Pas tout à fait. Certes, l'état d'urgence national lui donne de grands pouvoirs, mais son pouvoir a – du moins en théorie – des limites. Le Congrès pourrait mettre fin à l'état d'urgence déclaré par une résolution commune des deux chambres. La Cour suprême, la plus haute instance judiciaire des Etats-Unis, pourrait également intervenir si elle jugeait ses mesures anticonstitutionnelles.
Et c'est là que le bât blesse: les deux chambres du Congrès, ainsi que la majorité de la Cour suprême, soutiennent Trump, ce qui signifie que les chances de bloquer ses projets sont faibles.
Comment un tel projet peut-il aboutir?
La mise en œuvre d'un tel projet sera tout sauf simple. Si l'on en croit les propos du président fraichement élu, des millions de personnes doivent être expulsées – mais celles-ci doivent d'abord être identifiées et arrêtées.
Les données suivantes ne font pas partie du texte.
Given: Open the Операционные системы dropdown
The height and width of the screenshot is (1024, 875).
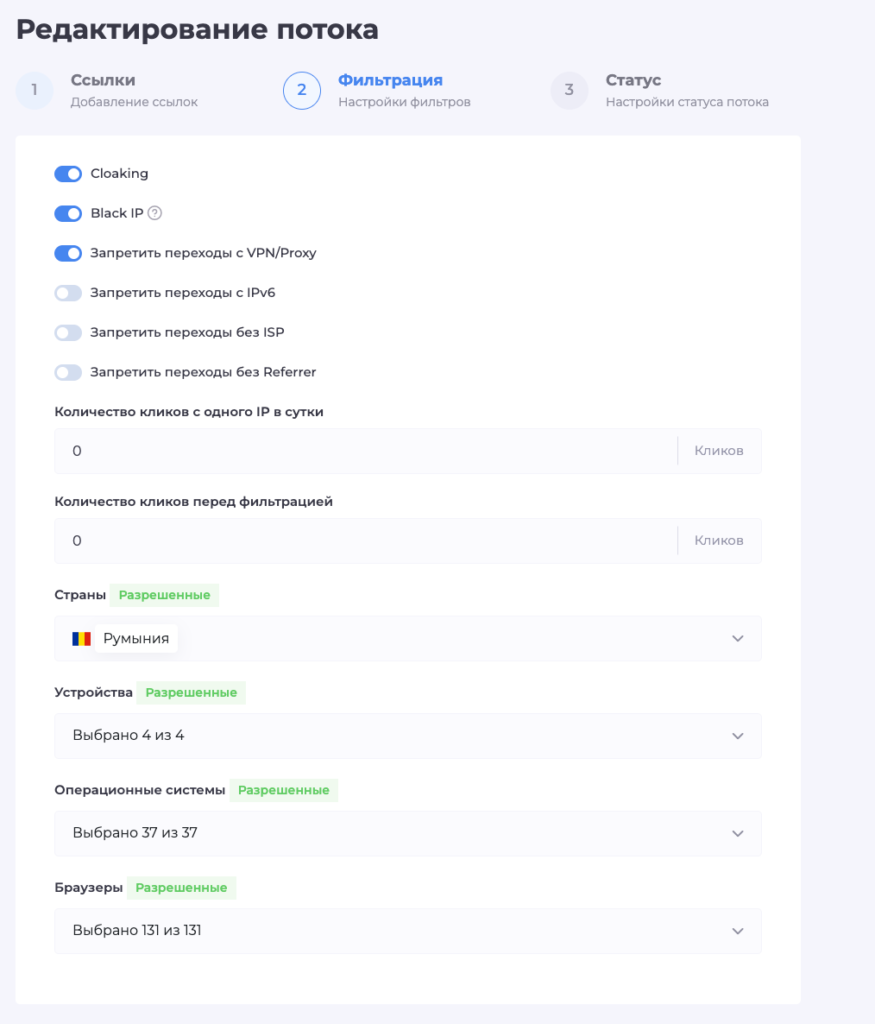Looking at the screenshot, I should (x=408, y=833).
Mais comment cela peut-il se concrétiser? Le président américain n'a pas encore présenté de stratégie claire. De plus, les pays d'origine des immigrés clandestins doivent coopérer avec les autorités américaines, mais beaucoup d'entre eux refusent de reprendre leurs ressortissants, y compris le Mexique, comme l'a précisé lundi la présidente Claudia Sheinbaum.
Certaines questions logistiques ne sont par ailleurs pas résolues: comment Trump veut-il transporter les personnes concernées, où doivent-elles être logées d'ici là, et qui va payer le tout? Les détracteurs de Trump affirment que ces expulsions massives perturberont l'économie américaine, sépareront des familles déjà bien intégrées et pourraient coûter des milliards de dollars aux contribuables.
Pourquoi ces thématiques nous semblent-elles familières?
L'expulsion de personnes qui séjournent en Suisse sans autorisation est également un sujet délicat. Selon la loi, les personnes sans droit de séjour doivent quitter la Suisse. Si elles ne le font pas volontairement, des mesures de contrainte telles que la détention en vue du refoulement peuvent être ordonnées.
Mais dans la pratique, cela n'est pas aussi simple: certains pays d'origine refusent de reprendre leurs citoyens. D'autres imposent des obstacles bureaucratiques extrêmement élevés. De ce fait, de nombreuses expulsions n'ont pas lieu comme prévu. Par exemple, l'Érythrée refuse depuis des années de reprendre ses citoyens déboutés en Suisse. Des solutions ont donc dû être recherchées avec des pays tiers.
En automne 2024, deux criminels afghans ont été expulsés pour la première fois depuis la prise de pouvoir des talibans. Cette décision a été bien accueillie par l'Union démocratique du centre (UDC), qui se plaint depuis longtemps de la politique migratoire «trop laxiste» de la Suisse. De leur côté, les organisations de réfugiés ont pointé du doigt la nature «inhumaines» de ces expulsions.